# AIM
Gather every line below that contains the word "screenshot", matching case exactly.

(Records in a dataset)
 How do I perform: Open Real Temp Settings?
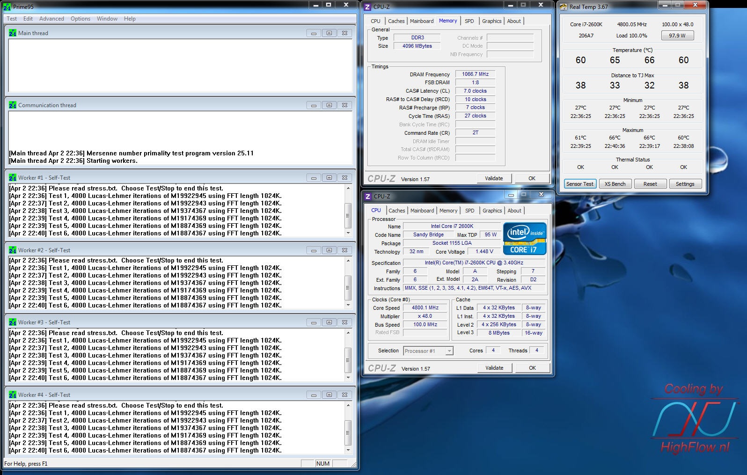(x=685, y=184)
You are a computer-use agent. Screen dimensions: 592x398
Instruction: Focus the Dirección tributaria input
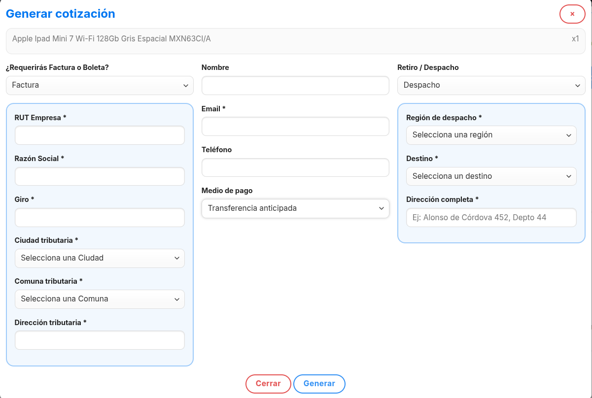(100, 340)
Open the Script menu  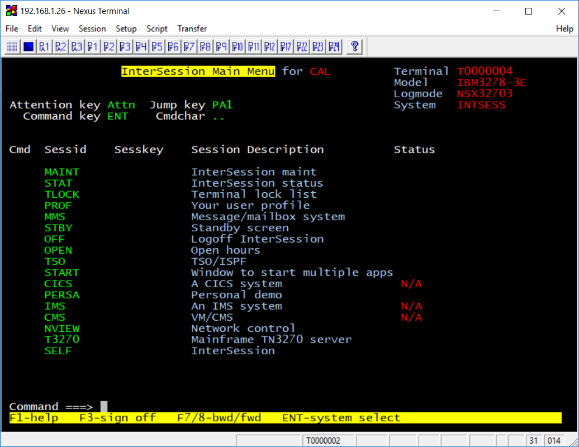[x=157, y=28]
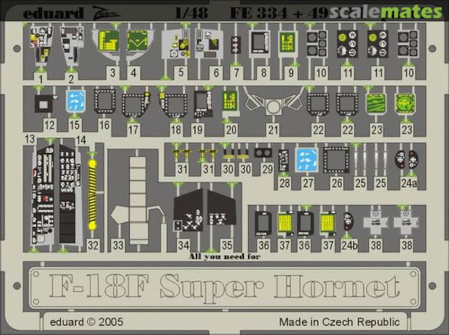Click the black square part numbered 12

pos(44,103)
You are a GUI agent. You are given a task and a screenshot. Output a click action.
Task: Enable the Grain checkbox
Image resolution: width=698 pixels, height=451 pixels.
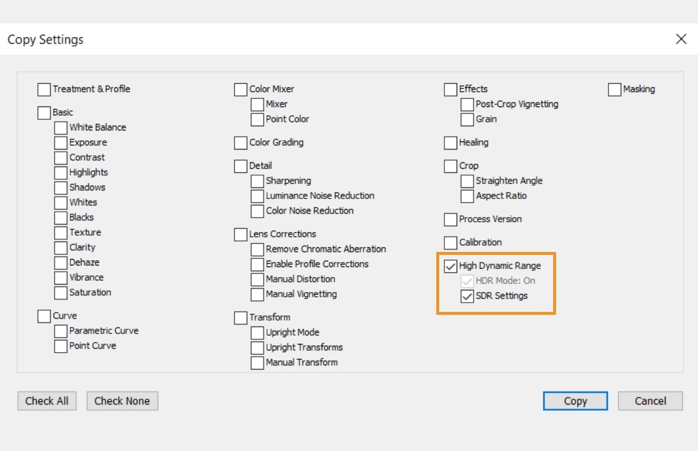pos(466,119)
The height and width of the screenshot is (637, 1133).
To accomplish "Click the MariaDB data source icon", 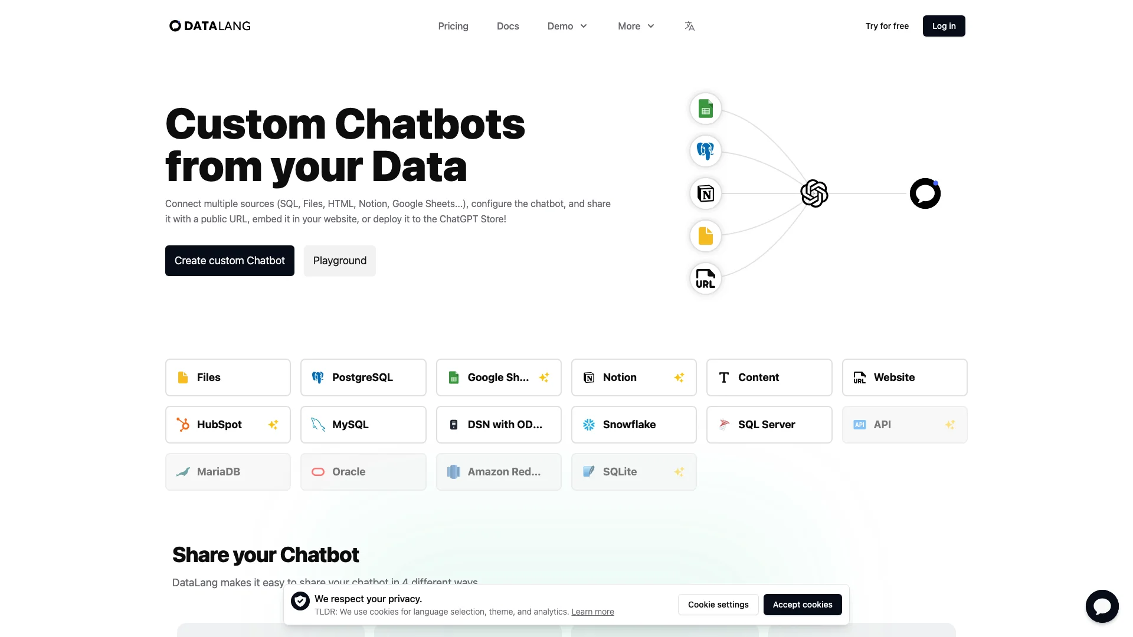I will pyautogui.click(x=182, y=471).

# SOLVED EXERCISE
You are a GUI agent. You are given a task and a screenshot. Output a click action.
The height and width of the screenshot is (637, 1133).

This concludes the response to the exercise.